China's extensive influence in Latin America adds yet another layer of complexity to the U.S.’s strategic posture. As the region's dominant trading partner, China's presence challenges U.S. efforts to reassert its hegemonic status. The administration's attempts to counter this influence involve pressuring nations to reduce Chinese dependencies, but such strategies risk fostering resentment and driving countries closer to Beijing (even at a time of political, economic and demographic challenges within China itself). After Marco Rubio demanded “immediate changes” from Panama to China’s “influence and control” over the canal, a Hong Kong-based company agreed to sell its stake in two key ports to a group led by U.S. investment firm BlackRock. Meanwhile, the US's deepening ties with Russia will also re-align partnerships across the region, raising still more questions about how it will engage with adversaries like Cuba, Nicaragua, and Venezuela. 

Trump 2.0 has ushered in a period of heightened U.S. involvement in the Americas, characterized by protectionist policies and a reassertion of influence. Rightly or wrongly, the U.S. President is convinced that the key to success on the domestic front involves getting drugs and migration under control and manufacturing jobs back in the U.S. More controversially, he also appears to harbor expansionist ambitions, not least taking Greenland and potentially Canada “by force” if needed, a threat that Copenhagen and Ottawa take very seriously. While some of his measures aim to address long standing domestic issues in the U.S., they will also provoke economic disruption and geopolitical realignment, prompting both allies and adversaries to reassess their positions in a rapidly evolving landscape.
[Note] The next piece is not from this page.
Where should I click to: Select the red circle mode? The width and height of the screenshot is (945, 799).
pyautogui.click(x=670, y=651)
On the positive side, it is also possible that aggressive U.S. actions could inspire new forms of cooperation in a fragmenting world. While there are strong incentives for smaller and mid-sized countries to compete and engage in transactional behaviour, there are also opportunities for more solidarity and collaboration, including on issues of security, migration, trade, and climate policy. While shocked by the speed and severity of the U.S.’s moves, many countries are quietly signing-on to migrant deportation agreements. Behind the scenes, virtually all countries (and companies) across the Americas are exploring new partnerships, alliances and trading relationships, including with EuropeChina, India, as well as BRICS+ countries. Whatever the outcome of regional coalitions and domestic politics in the coming years, it is not clear that the U.S. will be the driving force, much less at their center.
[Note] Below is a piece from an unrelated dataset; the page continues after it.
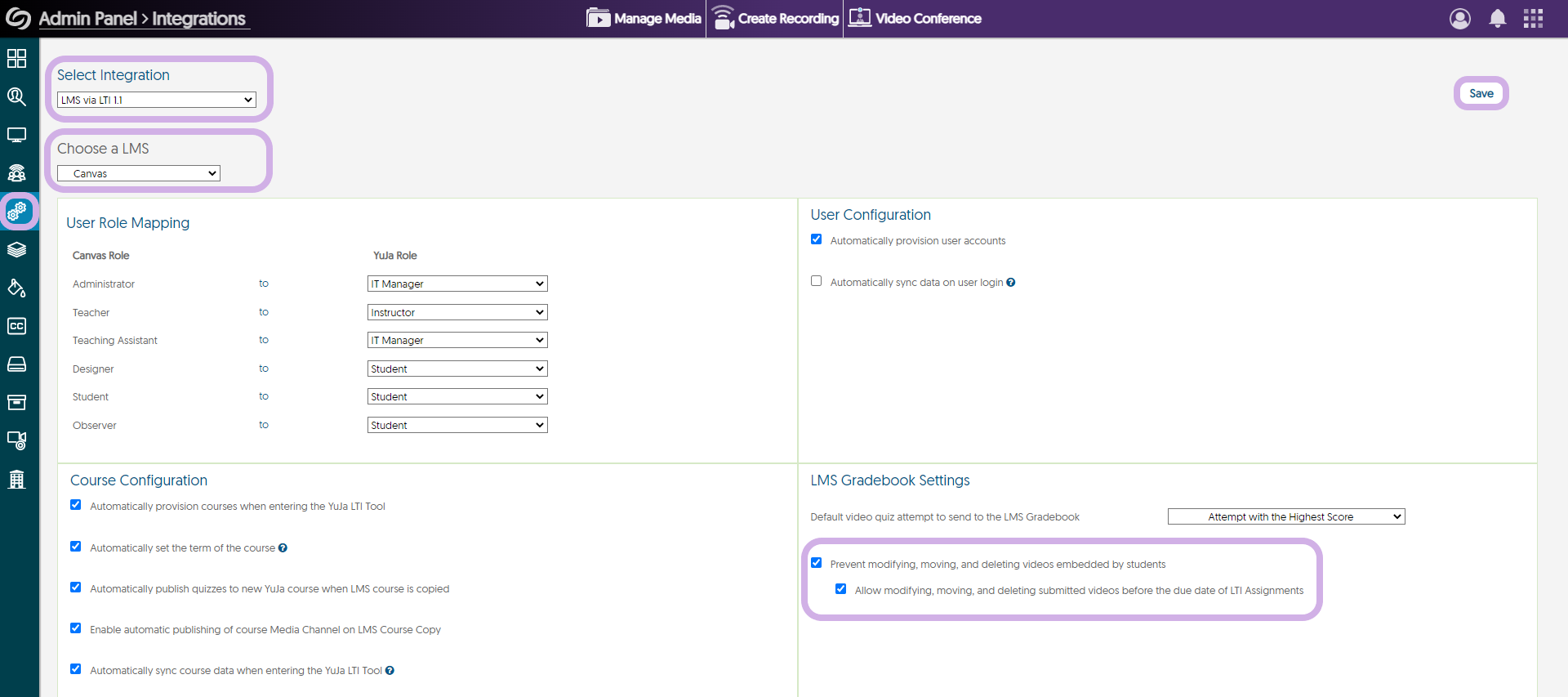Click the Admin Panel breadcrumb link
1568x697 pixels.
click(x=87, y=19)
The Robert Bosch Academy gathered together leading thinkers from across the Americas to reflect on the impact of Trump 2.0. The March 4, 2025 event was moderated by Richard von Weizsäcker Fellow Dr. Robert Muggah, with participation of Brian Winter (Americas Quarterly), Catherine Osborn (Foreign Policy), Doug Saunders (The Globe and Mail) and Carlos Alvarado (Tufts University). The above article summarizes parts of the discussion which were held under Chatham House Rule.